And in the face of what it described as an undervalued security price, MAL today announced a A$1 billion buyback, a revaluation of assets, and a "deleveraging" of the company, including partial sales of the company's holdings in Copenhagen and Brussels airports.
MAL said that, despite poor economic conditions, long term traffic growth was expected at four per cent to five per cent.
It confirmed earlier guidance of distributions over the 2008 year of 27 cents per security.
In first half results announced today, Macquarie Airports said proportionate consolidated pro forma earnings before interest, tax, depreciation and amortisation (EBITDA) were up 9.6 per cent on the first half of 2007.
Proportionate earnings per security were 10.2 cents, up 12.1 per cent on the prior corresponding period.
While MAp chief executive officer Kerrie Mather said the group's outlook was "solid", she said that "despite the strong performance and excellent positioning of our airports ... security price performance has been disappointing so far in 2008.
"Whilst this is primarily a consequence of external factors beyond MAp's control, action has nonetheless been taken to address this security price underperformance," she said.
"Feedback from our active program of engagement with investors has highlighted a changed attitude towards acceptable levels of leverage.
"Boards and management are also seeking to address the gap between the current security price and the security value implied by directors valuations, reaffirm the quality and sustainability of distributions and reinforce MAp's commitment to its traditional investment discipline."
As a result, the company also announced today a A$1 billion buyback of MAp securities, the divestment of 26.9 per cent of Copenhagen airport and 26.1 per cent of Brussels airport to Macquarie European Infrastructure Fund 3, and the repayment of MAp's TICkETS hybrid capital instrument, with full repayment by January 1, 2010.
Ms Mather said the company's first half performance "confirms the resilience of our operating model.
"Proportionate EBITDA growth of 9.6 per cent in the face of the current external environment represents an excellent achievement and demonstrates the significant value which has been generated by the aeronautical and commercial initiatives MAp has underway at our airports," she said.
"We recognise that our airline customers face challenging conditions but the first half result is evidence of the importance of investing in airports with attractive characteristics and opportunities across the aviation and commercial businesses.
"Whilst our financial position is very sound, we recognise that attitudes towards leverage have changed, if not permanently, then for the foreseeable future.
"Consequently, we are applying our surplus cash to the repayment of our hybrid capital instrument, TICkETS, which will simplify MAp's capital structure.
"Whilst there is no provision for early redemption, we are offering TICkETS holders a withdrawal option, with any remaining balance to be defeased and repaid on 1 January 2010."

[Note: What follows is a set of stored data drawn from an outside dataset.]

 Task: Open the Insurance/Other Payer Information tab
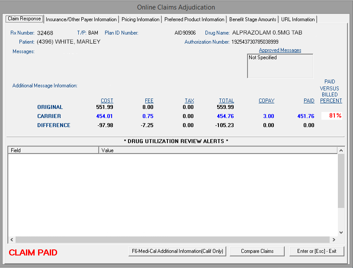pyautogui.click(x=81, y=19)
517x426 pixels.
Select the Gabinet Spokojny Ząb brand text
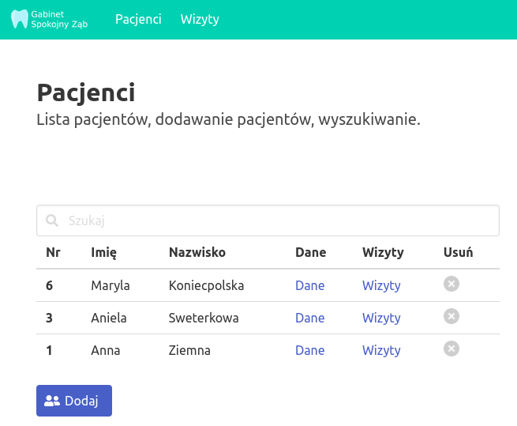coord(60,19)
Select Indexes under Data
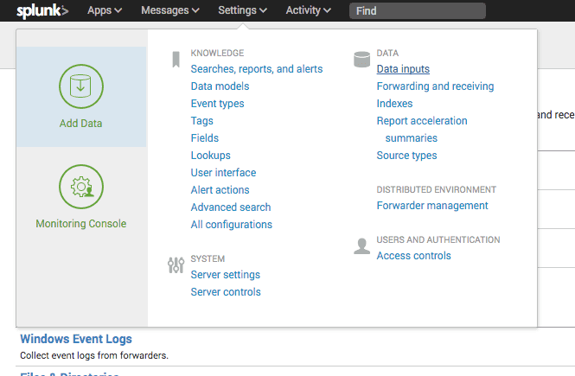 [x=394, y=104]
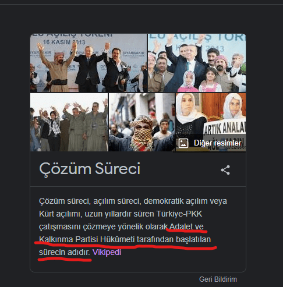Click the underlined 'sürecin adıdır' text
The height and width of the screenshot is (287, 283).
[65, 252]
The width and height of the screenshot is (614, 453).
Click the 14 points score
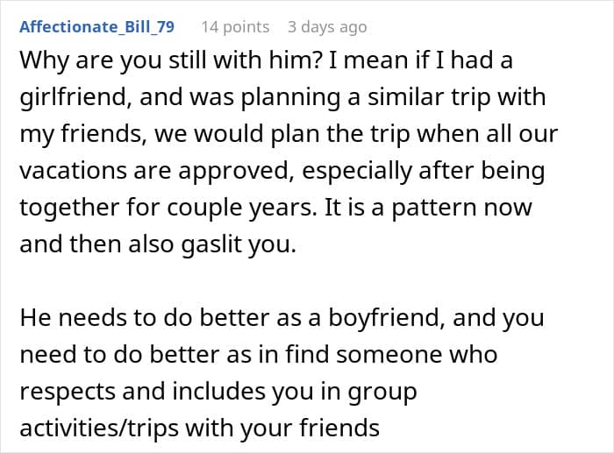pos(235,27)
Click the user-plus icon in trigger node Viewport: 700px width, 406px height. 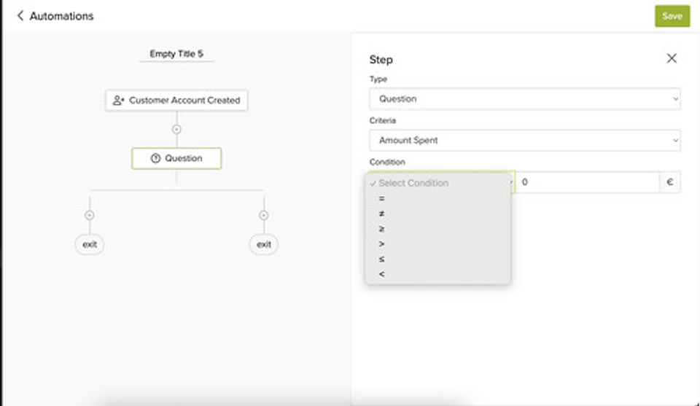pyautogui.click(x=119, y=101)
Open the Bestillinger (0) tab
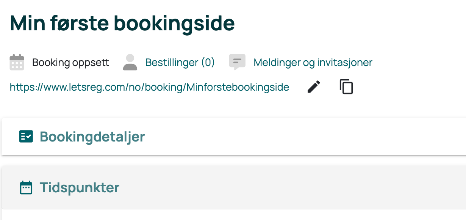The width and height of the screenshot is (466, 220). [180, 62]

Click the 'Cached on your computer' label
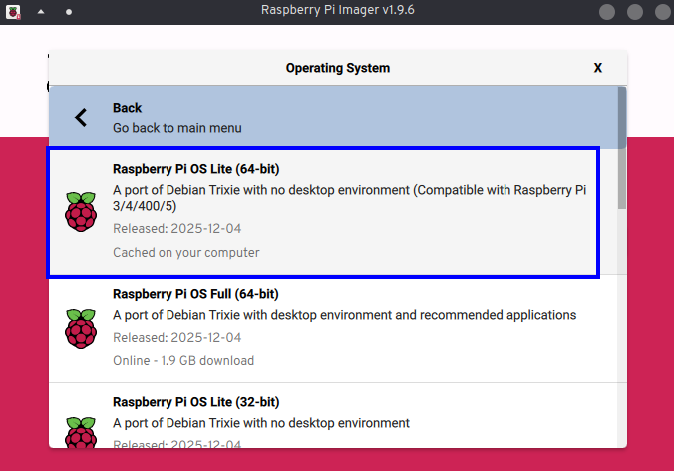(185, 252)
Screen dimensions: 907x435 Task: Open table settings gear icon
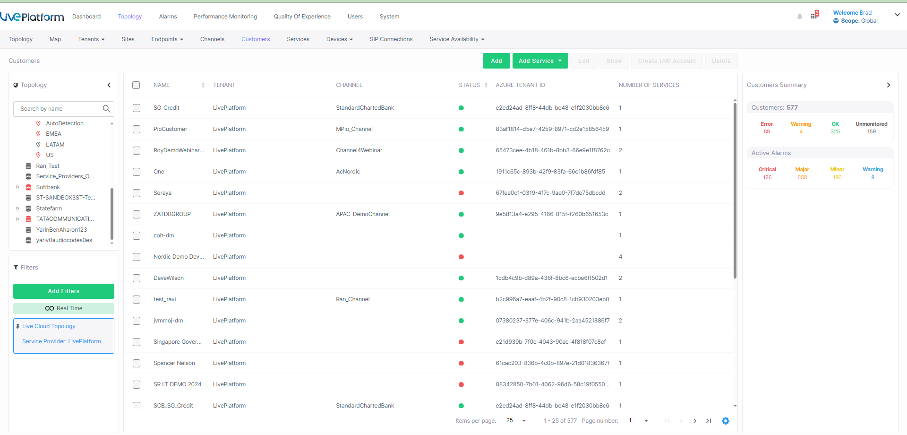click(726, 421)
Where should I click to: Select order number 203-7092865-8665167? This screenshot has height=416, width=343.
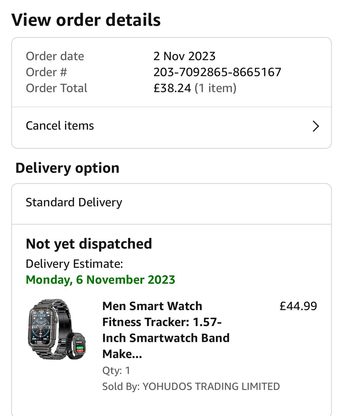click(x=217, y=72)
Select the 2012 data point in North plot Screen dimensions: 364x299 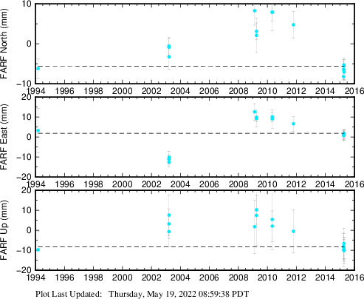coord(293,25)
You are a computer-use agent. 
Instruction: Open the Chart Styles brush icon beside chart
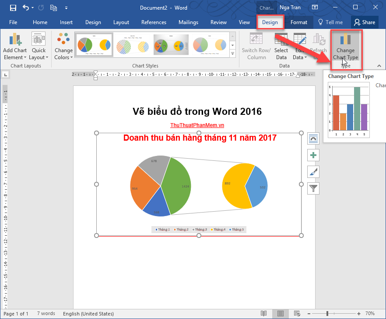tap(313, 171)
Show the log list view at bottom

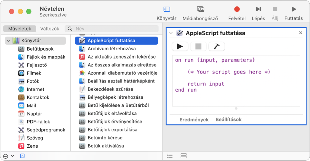tap(170, 156)
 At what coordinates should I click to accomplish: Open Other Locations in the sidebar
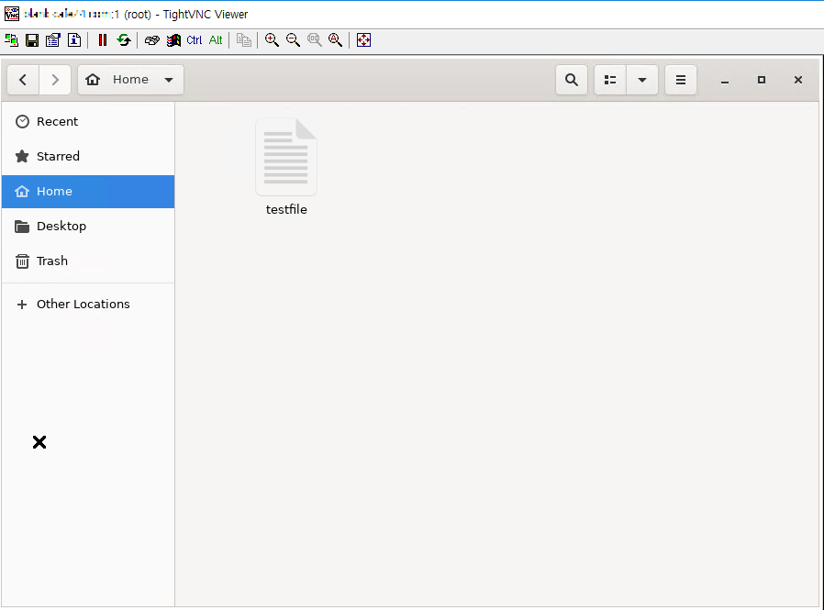[x=83, y=305]
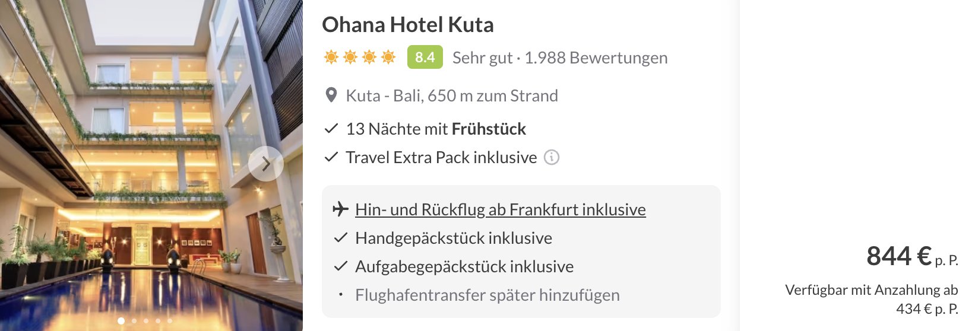Jump to the second photo carousel dot
Screen dimensions: 975x331
134,321
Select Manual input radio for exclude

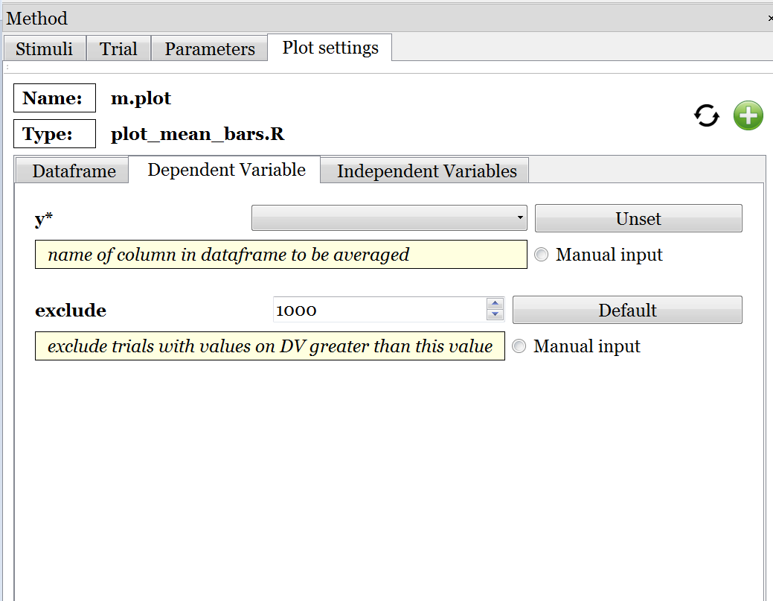[x=519, y=347]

Ms Mather said the company's intended A$1 billion buyback reinforced its belief in the value of its airport holdings.
"The discount to valuation which the current security price represents remains near record levels," she said.
"A buyback of this scale also aids the quality and sustainability of our distributions and our commitment to achieve broad convergence between our regular distribution and proportionate earnings by 2010."
The Copenhagen and Brussels divestments would be "conducted at prices that reflect our full directors' valuations, generating substantial premia to the prices for MAp's original investment, of 49 per cent for Copenhagen and 47 per cent for Brussels.
"Importantly, MAp will exercise joint control over both investments whilst retaining exposure to their future growth."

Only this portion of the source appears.